Archbishop Philip Naameh, president of the Ghana BishopsÕ Conference, is escorted into Christ the King Parish Hall in Accra July 11. (CNS photo/Damian Avevor, The Catholic Standard)

ACCRA, Ghana (CNS) — A Ghanaian archbishop called on Christians to be modest in the celebration of weddings, noting that pressure on young people to have expensive weddings is partly to blame for couples living together without marrying.

Noting that divorce causes great pain to families, Archbishop Philip Naameh of Tamale, president of the Ghana Bishops’ Conference, said “it is a fundamental duty of the church to reaffirm strongly the doctrine of the indissolubility of marriage.”

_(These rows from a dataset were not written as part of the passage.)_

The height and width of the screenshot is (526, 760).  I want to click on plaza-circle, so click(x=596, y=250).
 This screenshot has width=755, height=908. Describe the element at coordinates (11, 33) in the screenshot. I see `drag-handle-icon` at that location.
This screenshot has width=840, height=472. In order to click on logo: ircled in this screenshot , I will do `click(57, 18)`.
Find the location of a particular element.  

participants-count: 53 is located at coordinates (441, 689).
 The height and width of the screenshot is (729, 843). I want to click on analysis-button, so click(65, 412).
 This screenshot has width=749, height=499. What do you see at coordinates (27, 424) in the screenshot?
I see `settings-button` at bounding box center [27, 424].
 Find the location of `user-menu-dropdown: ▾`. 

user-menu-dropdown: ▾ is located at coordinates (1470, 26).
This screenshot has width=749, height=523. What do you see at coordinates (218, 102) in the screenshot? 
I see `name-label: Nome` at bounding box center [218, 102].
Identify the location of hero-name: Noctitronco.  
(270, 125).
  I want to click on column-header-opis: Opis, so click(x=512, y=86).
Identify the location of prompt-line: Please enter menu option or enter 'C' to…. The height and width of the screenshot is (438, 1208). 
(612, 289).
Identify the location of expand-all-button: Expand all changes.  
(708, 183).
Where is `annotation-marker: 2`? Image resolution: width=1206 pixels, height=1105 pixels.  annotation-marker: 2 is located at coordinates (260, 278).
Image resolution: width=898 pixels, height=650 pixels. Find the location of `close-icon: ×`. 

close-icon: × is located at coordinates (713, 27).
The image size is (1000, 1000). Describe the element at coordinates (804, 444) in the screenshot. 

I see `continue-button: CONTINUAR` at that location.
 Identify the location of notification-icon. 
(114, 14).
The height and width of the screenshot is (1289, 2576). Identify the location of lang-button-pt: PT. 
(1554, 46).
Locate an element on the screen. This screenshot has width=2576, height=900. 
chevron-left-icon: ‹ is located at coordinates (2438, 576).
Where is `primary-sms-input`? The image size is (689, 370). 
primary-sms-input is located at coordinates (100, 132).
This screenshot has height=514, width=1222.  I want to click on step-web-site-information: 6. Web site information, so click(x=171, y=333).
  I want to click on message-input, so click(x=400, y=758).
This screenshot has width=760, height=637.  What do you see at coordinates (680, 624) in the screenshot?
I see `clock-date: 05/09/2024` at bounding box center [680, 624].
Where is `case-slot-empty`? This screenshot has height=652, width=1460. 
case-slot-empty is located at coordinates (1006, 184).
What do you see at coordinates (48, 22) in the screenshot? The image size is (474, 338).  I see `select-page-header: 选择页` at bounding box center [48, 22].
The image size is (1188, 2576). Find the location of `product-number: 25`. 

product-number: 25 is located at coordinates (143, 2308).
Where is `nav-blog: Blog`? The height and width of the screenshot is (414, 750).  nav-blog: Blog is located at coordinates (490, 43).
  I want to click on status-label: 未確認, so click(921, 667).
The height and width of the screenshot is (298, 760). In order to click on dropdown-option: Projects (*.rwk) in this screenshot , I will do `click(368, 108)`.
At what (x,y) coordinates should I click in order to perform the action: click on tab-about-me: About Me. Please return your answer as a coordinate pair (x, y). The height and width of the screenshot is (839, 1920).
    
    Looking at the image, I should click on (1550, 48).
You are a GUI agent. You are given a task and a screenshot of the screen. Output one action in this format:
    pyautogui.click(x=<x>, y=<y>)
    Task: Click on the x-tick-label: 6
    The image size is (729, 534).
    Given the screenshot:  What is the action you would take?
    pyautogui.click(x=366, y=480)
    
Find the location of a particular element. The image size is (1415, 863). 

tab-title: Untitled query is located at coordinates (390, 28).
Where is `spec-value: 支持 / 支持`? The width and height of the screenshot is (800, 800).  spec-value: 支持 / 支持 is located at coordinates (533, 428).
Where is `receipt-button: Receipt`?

The archbishop gave the keynote address at the July 11-12 Marshall Mureau Murat memorial lectures with the theme, “Responding to ‘Amoris Laetitia’ with love in the family,” at Christ the King Parish. “Amoris Laetitia” (“The Joy of Love”) is Pope Francis’ 2016 apostolic exhortation after two synods of bishops on the family.

The memorial lectures, the 15th in the biennial series, were organized by the Knights and Ladies of Marshall, a Catholic society with about 3,000 members in Ghana, Togo, Benin, Liberia, Sierra Leone and the United Kingdom.

“Divorce or separation is a serious wound to the indissolubility of the marriage bond and the good of marriage in general,” Archbishop Naameh said.

Pressure from parents on their sons or daughters to marry at the parents’ convenience is worrisome, he added.

Noting that “this phenomenon has forced a number of people to marry against their will,” he urged the clergy and laity to take up the responsibility of educating people on matrimonial consent and impediments to marriage.

Christian marriage is a covenant between a man and a woman for their whole life for the good of the spouses and the procreation and education of children, Archbishop Naameh said.

“There is a lot of discussion and debate about the meaning and purpose of marriage and the sacrament of marriage as a sign of God’s love in the world,” he said.

“Because of the many ideas about marriage in the world, the Christian understanding of marriage as total commitment is at stake,” he said, adding that “it is the Christian understanding of marriage as a sacrament that will ensure this lifetime commitment and the stability of marriage.”

Marriage is “a vocation because it is a response to a specific call to experience conjugal love as a sign — though imperfect — of the love between Christ and the church,” he said. “Consequently, the decision to marry and to have a family ought to be the fruit of a process of vocational discernment, which would lead to making a free choice in the matter.”

“Amoris Laetitia” sets out the responsibilities in building stronger families, Archbishop Naameh said, noting that it is in “families that we first learn our Christian faith and have our Christian identity.”

Despite “the many signs of crisis in the institution of marriage, the desire to marry and form a family remains vibrant, especially among young people,” he said.

Ghana’s latest census, in 2010, showed that 3.4 percent of Ghanaians 15 years and older were divorced. There are an estimated 29 million people in the West African country.

In 2016-2017, 73 percent of divorce cases handled by the Legal Aid Scheme of Greater Accra were filed by women.